▶ _DATA EXCERPTS_:
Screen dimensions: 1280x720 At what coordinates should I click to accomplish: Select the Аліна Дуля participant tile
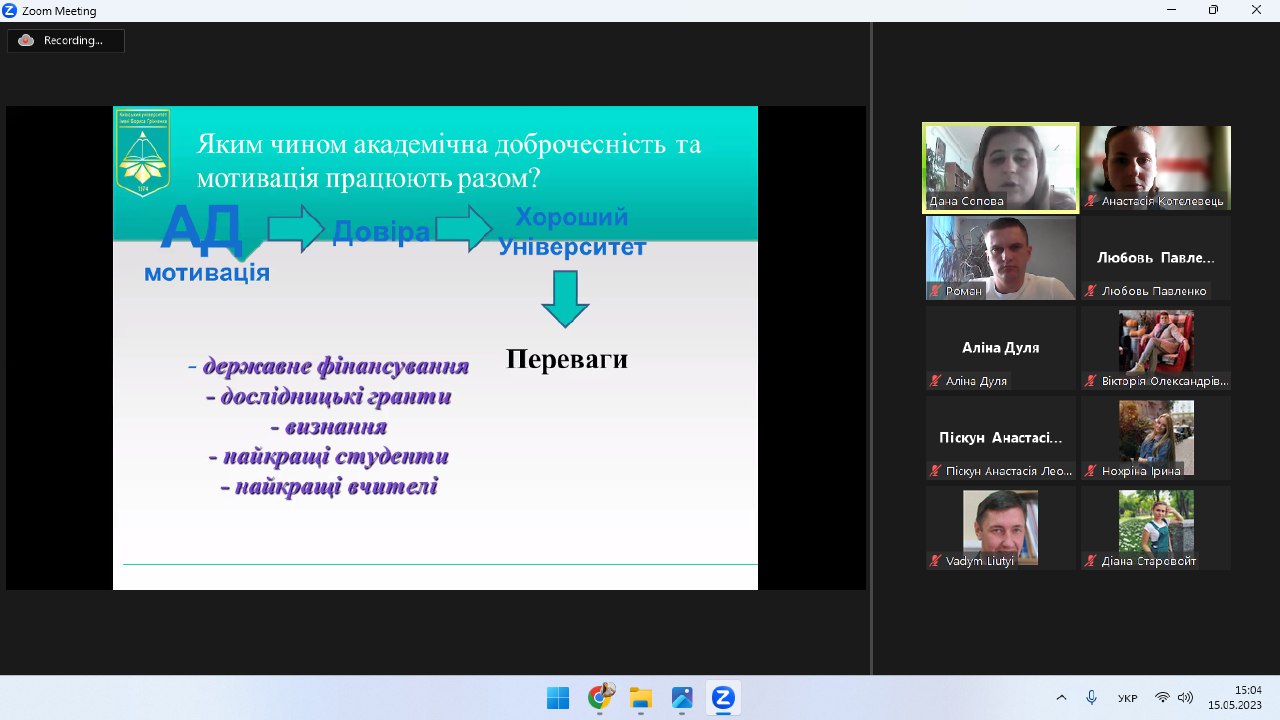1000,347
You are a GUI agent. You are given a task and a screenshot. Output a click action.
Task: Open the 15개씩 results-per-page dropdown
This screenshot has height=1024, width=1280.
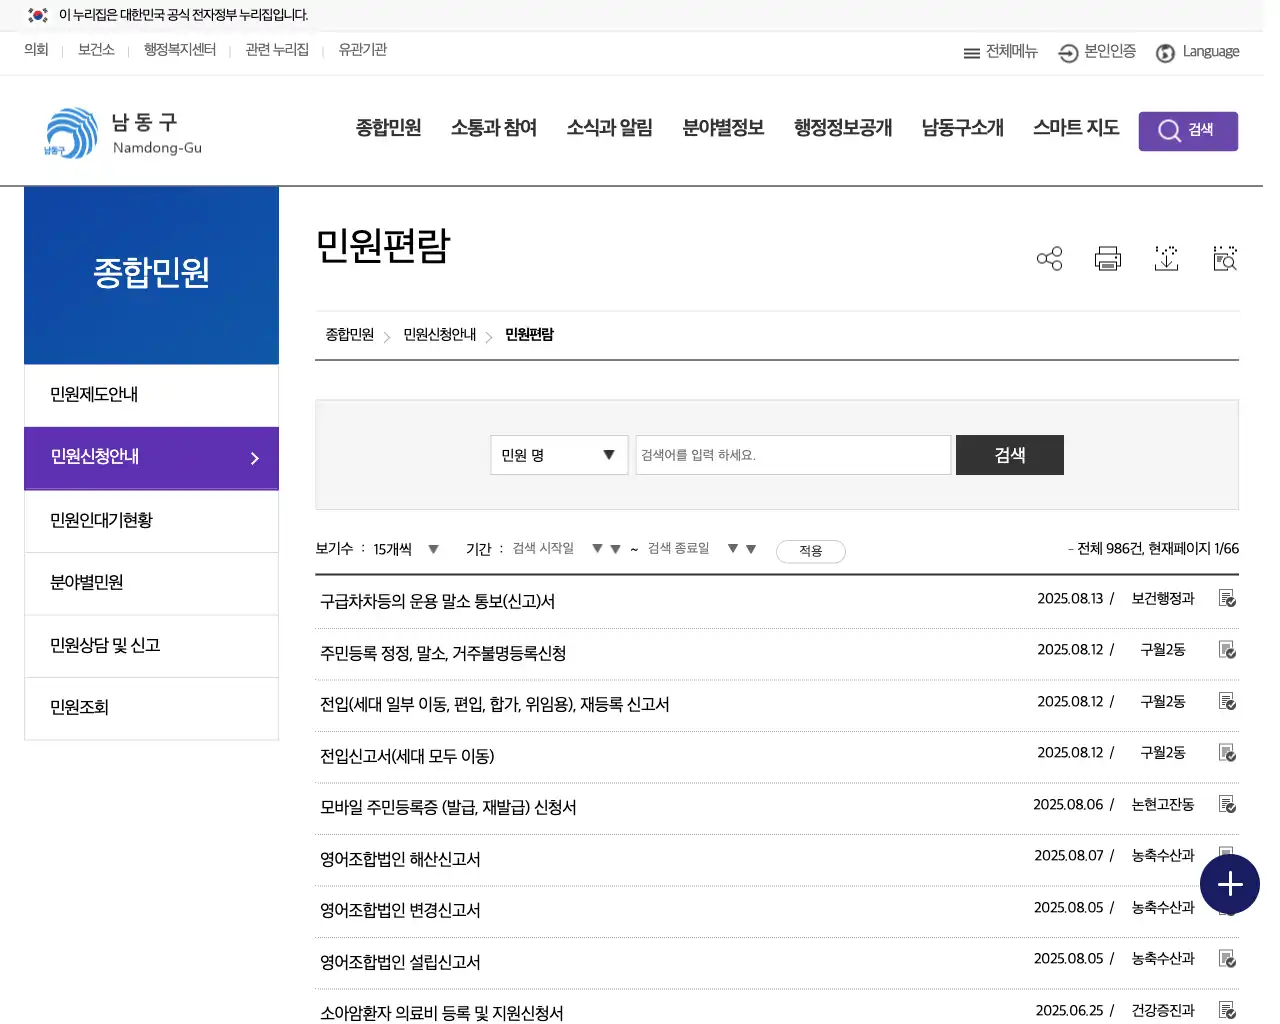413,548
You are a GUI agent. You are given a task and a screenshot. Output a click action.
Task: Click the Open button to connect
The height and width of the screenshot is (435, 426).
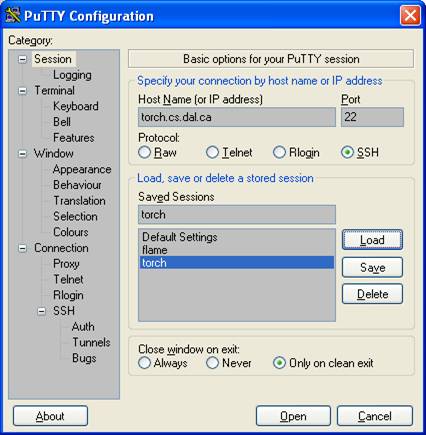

▶ _YOUR OBJECTIVE_: Filter the listing for the word "Open" and copy each line that has it.

▶ _SOLUTION BELOW_:
Task: Open the 15개씩 results-per-page dropdown
Task: Click the Open button to connect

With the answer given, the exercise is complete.